# [TASK REQUIREMENTS]
Transcribe the full listing so that each line reads as it does in the original.

# [EXTRACTED MATERIAL]

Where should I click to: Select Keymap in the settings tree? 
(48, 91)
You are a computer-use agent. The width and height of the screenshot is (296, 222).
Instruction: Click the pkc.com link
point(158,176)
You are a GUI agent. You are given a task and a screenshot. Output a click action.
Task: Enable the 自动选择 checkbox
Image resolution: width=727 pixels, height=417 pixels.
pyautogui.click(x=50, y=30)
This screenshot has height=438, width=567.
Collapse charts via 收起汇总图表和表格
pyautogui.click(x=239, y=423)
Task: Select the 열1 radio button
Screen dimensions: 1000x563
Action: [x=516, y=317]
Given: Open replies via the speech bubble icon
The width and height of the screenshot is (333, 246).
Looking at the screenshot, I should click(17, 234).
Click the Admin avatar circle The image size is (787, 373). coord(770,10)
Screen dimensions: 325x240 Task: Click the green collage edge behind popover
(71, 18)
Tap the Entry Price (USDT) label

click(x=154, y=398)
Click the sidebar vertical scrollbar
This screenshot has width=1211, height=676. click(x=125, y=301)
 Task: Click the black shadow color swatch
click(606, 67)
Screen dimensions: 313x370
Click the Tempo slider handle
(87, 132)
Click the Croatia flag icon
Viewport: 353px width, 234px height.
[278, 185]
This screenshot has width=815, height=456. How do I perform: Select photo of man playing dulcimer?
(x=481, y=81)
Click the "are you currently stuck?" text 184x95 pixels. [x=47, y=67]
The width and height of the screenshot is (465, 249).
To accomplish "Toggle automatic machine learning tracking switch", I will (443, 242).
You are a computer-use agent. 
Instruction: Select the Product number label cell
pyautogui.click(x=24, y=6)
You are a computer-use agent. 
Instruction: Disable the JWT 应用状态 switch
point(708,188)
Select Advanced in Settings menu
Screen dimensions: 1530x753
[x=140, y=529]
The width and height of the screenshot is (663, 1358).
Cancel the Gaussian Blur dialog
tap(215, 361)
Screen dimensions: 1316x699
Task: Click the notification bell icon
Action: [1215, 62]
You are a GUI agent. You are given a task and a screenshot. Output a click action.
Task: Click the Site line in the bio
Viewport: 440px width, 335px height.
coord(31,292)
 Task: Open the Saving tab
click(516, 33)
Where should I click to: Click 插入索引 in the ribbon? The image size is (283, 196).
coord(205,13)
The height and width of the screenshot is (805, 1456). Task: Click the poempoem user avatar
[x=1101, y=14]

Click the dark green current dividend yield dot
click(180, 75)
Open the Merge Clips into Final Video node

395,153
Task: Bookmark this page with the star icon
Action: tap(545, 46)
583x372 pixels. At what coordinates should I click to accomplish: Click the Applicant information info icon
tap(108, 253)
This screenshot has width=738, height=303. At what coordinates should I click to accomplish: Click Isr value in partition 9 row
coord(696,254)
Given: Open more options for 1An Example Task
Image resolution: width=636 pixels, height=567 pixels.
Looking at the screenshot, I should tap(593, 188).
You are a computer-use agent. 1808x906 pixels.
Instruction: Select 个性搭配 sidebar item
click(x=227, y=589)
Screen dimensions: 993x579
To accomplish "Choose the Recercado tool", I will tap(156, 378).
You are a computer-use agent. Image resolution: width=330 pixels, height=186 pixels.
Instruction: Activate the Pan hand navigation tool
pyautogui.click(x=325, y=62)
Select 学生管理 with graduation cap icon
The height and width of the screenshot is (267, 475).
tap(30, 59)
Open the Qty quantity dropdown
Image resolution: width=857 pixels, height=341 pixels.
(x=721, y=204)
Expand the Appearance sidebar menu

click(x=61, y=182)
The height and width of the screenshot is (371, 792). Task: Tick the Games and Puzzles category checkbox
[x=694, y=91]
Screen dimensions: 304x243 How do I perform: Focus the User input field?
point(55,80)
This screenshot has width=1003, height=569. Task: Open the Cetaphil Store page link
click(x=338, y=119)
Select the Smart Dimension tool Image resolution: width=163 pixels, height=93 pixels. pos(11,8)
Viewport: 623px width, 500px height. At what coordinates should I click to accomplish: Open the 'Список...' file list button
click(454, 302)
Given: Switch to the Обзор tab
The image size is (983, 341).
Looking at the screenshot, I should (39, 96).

# [OUTPUT OF THE TASK]
Where should I click to: Select Keymap in the settings tree? 
(48, 91)
You are a computer-use agent. The width and height of the screenshot is (296, 222).
Instruction: Click the pkc.com link
point(158,176)
You are a GUI agent. You are given a task and a screenshot. Output a click action.
Task: Enable the 自动选择 checkbox
Image resolution: width=727 pixels, height=417 pixels.
pyautogui.click(x=50, y=30)
This screenshot has height=438, width=567.
Collapse charts via 收起汇总图表和表格
pyautogui.click(x=239, y=423)
Task: Select the 열1 radio button
Screen dimensions: 1000x563
Action: [x=516, y=317]
Given: Open replies via the speech bubble icon
The width and height of the screenshot is (333, 246).
Looking at the screenshot, I should click(17, 234).
Click the Admin avatar circle The image size is (787, 373). coord(770,10)
Screen dimensions: 325x240 Task: Click the green collage edge behind popover
(71, 18)
Tap the Entry Price (USDT) label

click(x=154, y=398)
Click the sidebar vertical scrollbar
This screenshot has width=1211, height=676. click(x=125, y=301)
 Task: Click the black shadow color swatch
click(606, 67)
Screen dimensions: 313x370
Click the Tempo slider handle
(87, 132)
Click the Croatia flag icon
Viewport: 353px width, 234px height.
[278, 185]
This screenshot has width=815, height=456. How do I perform: Select photo of man playing dulcimer?
(x=481, y=81)
Click the "are you currently stuck?" text 184x95 pixels. [x=47, y=67]
The width and height of the screenshot is (465, 249).
To accomplish "Toggle automatic machine learning tracking switch", I will (443, 242).
You are a computer-use agent. 
Instruction: Select the Product number label cell
pyautogui.click(x=24, y=6)
You are a computer-use agent. 
Instruction: Disable the JWT 应用状态 switch
point(708,188)
Select Advanced in Settings menu
Screen dimensions: 1530x753
[x=140, y=529]
The width and height of the screenshot is (663, 1358).
Cancel the Gaussian Blur dialog
tap(215, 361)
Screen dimensions: 1316x699
Task: Click the notification bell icon
Action: [1215, 62]
You are a GUI agent. You are given a task and a screenshot. Output a click action.
Task: Click the Site line in the bio
Viewport: 440px width, 335px height.
coord(31,292)
 Task: Open the Saving tab
click(516, 33)
Where should I click to: Click 插入索引 in the ribbon? The image size is (283, 196).
coord(205,13)
The height and width of the screenshot is (805, 1456). Task: Click the poempoem user avatar
[x=1101, y=14]

Click the dark green current dividend yield dot
click(180, 75)
Open the Merge Clips into Final Video node

395,153
Task: Bookmark this page with the star icon
Action: tap(545, 46)
583x372 pixels. At what coordinates should I click to accomplish: Click the Applicant information info icon
tap(108, 253)
This screenshot has width=738, height=303. At what coordinates should I click to accomplish: Click Isr value in partition 9 row
coord(696,254)
Given: Open more options for 1An Example Task
Image resolution: width=636 pixels, height=567 pixels.
Looking at the screenshot, I should tap(593, 188).
You are a computer-use agent. 1808x906 pixels.
Instruction: Select 个性搭配 sidebar item
click(x=227, y=589)
Screen dimensions: 993x579
To accomplish "Choose the Recercado tool", I will tap(156, 378).
You are a computer-use agent. Image resolution: width=330 pixels, height=186 pixels.
Instruction: Activate the Pan hand navigation tool
pyautogui.click(x=325, y=62)
Select 学生管理 with graduation cap icon
The height and width of the screenshot is (267, 475).
tap(30, 59)
Open the Qty quantity dropdown
Image resolution: width=857 pixels, height=341 pixels.
(x=721, y=204)
Expand the Appearance sidebar menu

click(x=61, y=182)
The height and width of the screenshot is (371, 792). Task: Tick the Games and Puzzles category checkbox
[x=694, y=91]
Screen dimensions: 304x243 How do I perform: Focus the User input field?
point(55,80)
This screenshot has width=1003, height=569. Task: Open the Cetaphil Store page link
click(x=338, y=119)
Select the Smart Dimension tool Image resolution: width=163 pixels, height=93 pixels. pos(11,8)
Viewport: 623px width, 500px height. At what coordinates should I click to accomplish: Open the 'Список...' file list button
click(454, 302)
Given: Switch to the Обзор tab
The image size is (983, 341).
Looking at the screenshot, I should (39, 96).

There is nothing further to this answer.